Metal halide perovskites (MHP) are potential candidates for the photocatalytic reduction of CO2 due to their long photogenerated carrier lifetime and charge diffusion length. However, the conventional long-chain ligand impedes the adsorption and activation of CO2 molecules in practical applications. Here, a ligand modulation technology is employed to enhance the photocatalytic CO2 reduction activity of lead-free Cs2AgInCl6 microcrystals (MCs). The Cs2AgInCl6 MCs passivated by Oleic acid (OLA) and Octanoic acid (OCA) are used for photocatalytic CO2 reduction. The results show that the surface defects and electronic properties of Cs2AgInCl6 MCs can be adjusted through ligand modulation.
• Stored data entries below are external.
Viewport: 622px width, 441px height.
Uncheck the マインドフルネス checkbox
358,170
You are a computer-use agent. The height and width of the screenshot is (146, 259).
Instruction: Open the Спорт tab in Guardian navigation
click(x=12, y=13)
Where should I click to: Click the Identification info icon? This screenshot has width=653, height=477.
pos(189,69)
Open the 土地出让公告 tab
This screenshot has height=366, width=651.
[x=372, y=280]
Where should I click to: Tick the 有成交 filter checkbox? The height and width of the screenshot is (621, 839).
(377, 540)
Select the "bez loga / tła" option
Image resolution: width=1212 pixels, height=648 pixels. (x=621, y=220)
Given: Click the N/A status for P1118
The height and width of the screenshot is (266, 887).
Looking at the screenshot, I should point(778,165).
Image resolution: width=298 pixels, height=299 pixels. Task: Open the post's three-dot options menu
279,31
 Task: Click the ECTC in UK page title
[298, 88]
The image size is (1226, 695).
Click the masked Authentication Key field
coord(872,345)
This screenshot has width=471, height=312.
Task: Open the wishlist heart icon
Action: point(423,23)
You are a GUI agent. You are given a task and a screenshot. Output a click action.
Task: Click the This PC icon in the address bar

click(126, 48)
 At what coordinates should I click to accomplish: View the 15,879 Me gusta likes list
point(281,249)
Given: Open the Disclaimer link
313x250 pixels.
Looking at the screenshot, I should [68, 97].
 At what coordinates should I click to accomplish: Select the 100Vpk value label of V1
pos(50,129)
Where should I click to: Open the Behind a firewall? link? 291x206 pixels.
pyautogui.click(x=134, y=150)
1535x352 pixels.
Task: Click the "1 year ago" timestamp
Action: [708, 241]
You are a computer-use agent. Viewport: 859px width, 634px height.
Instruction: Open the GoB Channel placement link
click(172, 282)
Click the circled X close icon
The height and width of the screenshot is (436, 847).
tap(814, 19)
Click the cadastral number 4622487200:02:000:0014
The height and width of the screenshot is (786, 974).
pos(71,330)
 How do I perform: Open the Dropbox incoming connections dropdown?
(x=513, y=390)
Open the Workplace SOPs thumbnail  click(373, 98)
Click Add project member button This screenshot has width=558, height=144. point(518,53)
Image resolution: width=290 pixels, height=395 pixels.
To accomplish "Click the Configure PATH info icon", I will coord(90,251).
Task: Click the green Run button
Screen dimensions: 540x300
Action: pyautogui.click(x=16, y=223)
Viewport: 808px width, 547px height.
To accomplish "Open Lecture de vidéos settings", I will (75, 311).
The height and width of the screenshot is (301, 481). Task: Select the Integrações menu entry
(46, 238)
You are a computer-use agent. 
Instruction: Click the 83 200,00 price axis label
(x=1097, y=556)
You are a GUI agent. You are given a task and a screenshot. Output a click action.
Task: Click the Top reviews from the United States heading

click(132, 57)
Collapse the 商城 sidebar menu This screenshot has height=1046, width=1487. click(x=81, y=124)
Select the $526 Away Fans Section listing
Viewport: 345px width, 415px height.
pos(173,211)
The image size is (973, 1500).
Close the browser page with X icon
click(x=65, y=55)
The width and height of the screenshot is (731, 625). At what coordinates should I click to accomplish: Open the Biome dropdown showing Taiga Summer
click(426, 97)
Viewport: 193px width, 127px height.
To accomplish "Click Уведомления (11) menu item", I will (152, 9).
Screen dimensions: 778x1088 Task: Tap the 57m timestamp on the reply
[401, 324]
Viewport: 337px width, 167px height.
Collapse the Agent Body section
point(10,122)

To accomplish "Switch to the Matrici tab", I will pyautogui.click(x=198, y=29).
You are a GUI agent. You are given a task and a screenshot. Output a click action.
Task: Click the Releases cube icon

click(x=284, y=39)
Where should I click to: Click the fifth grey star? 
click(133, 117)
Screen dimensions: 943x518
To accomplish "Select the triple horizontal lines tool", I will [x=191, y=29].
Compared with the OLA-Cs2AgInCl6, the OCA-Cs2AgInCl6 catalyst demonstrated a significant improvement in the catalytic yield of CO and CH4. The CO and CH4 catalytic yields of OCA-Cs2AgInCl6 reached 171.88 and 34.15 µmol g−1 h−1 which were 2.03 and 12.98 times higher than those of OLA- Cs2AgInCl6, and the total electron consumption rate of OCA-Cs2AgInCl6 was 615.2 µmol g−1 h−1 which was 3.25 times higher than that of OLA-Cs2AgInCl6. Furthermore, in situ diffuse reflectance infrared Fourier transform spectra revealed the enhancement of photocatalytic activity in Cs2AgInCl6 MCs induced by ligand modulation. This study illustrates the potential of lead-free Cs2AgInCl6 MCs for efficient photocatalytic CO2 reduction and provides a ligand modulation strategy for the active promotion of MHP photocatalysts.